Paulo Ziulkoski visitou a Câmara dos Deputados no ano anterior. Prefeitos de diversas regiões do Brasil se encontraram em Brasília para manifestar contrariedade a determinados projetos em tramitação no Congresso Nacional. Conforme a Confederação Nacional de Municípios, cerca de dez propostas, denominadas pela entidade como “pautas-bomba”, podem resultar em um impacto financeiro de R$ 260 bilhões para os cofres dos municípios.

Segundo comunicado da entidade, a maior elevação de despesas decorre da proposta de emenda à Constituição que estabelece aposentadoria especial para Agentes Comunitários de Saúde e Agentes de Combate a Endemias.
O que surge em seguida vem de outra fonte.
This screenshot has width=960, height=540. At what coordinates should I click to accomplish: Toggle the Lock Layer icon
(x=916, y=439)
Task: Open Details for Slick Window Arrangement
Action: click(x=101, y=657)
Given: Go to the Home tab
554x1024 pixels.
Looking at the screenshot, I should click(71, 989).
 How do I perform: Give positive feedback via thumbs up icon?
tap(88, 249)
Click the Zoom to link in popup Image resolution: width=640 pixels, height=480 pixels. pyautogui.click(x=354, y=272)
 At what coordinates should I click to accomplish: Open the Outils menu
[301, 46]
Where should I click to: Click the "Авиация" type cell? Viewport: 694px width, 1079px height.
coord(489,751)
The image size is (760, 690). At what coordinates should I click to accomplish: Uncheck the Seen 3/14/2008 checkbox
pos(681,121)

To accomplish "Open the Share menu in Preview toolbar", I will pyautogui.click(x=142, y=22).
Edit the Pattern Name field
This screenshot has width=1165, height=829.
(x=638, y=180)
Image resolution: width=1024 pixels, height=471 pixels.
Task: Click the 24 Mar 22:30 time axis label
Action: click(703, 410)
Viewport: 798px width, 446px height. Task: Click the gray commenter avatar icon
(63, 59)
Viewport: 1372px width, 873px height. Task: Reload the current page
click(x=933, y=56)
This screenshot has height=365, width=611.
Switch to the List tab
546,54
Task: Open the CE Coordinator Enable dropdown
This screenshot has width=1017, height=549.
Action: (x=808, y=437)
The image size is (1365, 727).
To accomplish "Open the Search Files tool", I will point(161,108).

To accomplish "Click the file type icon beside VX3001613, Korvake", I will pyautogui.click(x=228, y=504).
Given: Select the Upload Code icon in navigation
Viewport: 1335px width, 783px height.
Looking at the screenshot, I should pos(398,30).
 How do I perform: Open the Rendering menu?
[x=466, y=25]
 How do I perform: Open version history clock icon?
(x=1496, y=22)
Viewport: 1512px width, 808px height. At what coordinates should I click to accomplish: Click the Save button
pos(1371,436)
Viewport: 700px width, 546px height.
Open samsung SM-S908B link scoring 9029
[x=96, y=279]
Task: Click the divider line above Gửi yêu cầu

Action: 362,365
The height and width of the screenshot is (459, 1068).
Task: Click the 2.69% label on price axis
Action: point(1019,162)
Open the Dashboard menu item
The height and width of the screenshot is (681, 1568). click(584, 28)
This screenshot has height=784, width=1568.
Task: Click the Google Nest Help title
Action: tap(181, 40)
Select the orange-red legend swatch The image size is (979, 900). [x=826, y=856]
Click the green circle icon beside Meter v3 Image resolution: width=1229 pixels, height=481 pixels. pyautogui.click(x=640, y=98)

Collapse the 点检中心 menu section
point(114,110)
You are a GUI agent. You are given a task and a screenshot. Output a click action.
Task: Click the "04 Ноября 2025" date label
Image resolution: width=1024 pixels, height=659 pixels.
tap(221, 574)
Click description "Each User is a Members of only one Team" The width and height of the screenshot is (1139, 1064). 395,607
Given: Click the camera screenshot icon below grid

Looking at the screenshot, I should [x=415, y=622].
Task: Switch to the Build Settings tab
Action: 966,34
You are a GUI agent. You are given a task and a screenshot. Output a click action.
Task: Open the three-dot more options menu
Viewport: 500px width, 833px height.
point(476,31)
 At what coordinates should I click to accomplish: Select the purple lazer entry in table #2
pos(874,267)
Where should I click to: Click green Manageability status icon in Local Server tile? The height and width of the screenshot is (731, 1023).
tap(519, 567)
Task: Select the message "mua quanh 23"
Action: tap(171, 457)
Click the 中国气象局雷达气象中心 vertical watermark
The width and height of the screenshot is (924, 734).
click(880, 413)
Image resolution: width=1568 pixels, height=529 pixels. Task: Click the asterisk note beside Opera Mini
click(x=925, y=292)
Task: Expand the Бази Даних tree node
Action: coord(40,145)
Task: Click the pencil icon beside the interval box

Apenas esse projeto poderia aumentar o déficit municipal em R$ 103 bilhões.

O presidente da Confederação Nacional de Municípios, Paulo Ziulkoski, destaca que a população será a mais prejudicada com esse acréscimo nos gastos. “A população que já enfrenta dificuldades no acesso à saúde, como consultas médicas, internações e medicamentos, será impactada. A criação da estrutura para os agentes comunitários, que é respeitada, acarretará um custo adicional de mais de R$ 100 bilhões para os municípios. Esse valor será retirado do orçamento da saúde, atualmente 22% do orçamento das prefeituras, para cobrir salários”, explica.

Paulo Ziulkoski acrescenta que a definição de pisos salariais preocupa os gestores municipais. Ele ressalta que apenas a atualização dos pisos remuneratórios para médicos e profissionais da educação básica pode aumentar as despesas municipais em R$ 50 bilhões.

Educação

“Reconhecemos que os profissionais da educação devem manter o direito ao piso salarial, conforme assegurado pela Constituição, e que esse piso deve ser corrigido anualmente. Os prefeitos ponderam de maneira justa que a correção do piso seja baseada no INPC, o índice oficial de inflação, sendo qualquer ganho real acima deste índice uma decisão exclusiva de cada município, conforme suas condições locais”, esclareceu.

Além disso, os prefeitos criticam projetos que propõem, por exemplo, a abertura de novas escolas em áreas rurais, contratação de pessoal para instituições de longa permanência e apoio a alunos com necessidades especiais. Segundo cálculos feitos pelos prefeitos, tais medidas resultariam em um aumento de despesas superior a R$ 80 bilhões.

Aumento da arrecadação

Por outro lado, a confederação apoia a aprovação de iniciativas que possam incrementar a arrecadação das prefeituras. Dentre essas está uma proposta de emenda constitucional que sugere um aumento de 1,5% no repasse do Fundo de Participação dos Municípios a cada mês de março. De acordo com estimativas municipais, esta medida geraria um acréscimo imediato de R$ 7,5 bilhões aos cofres municipais já no primeiro ano.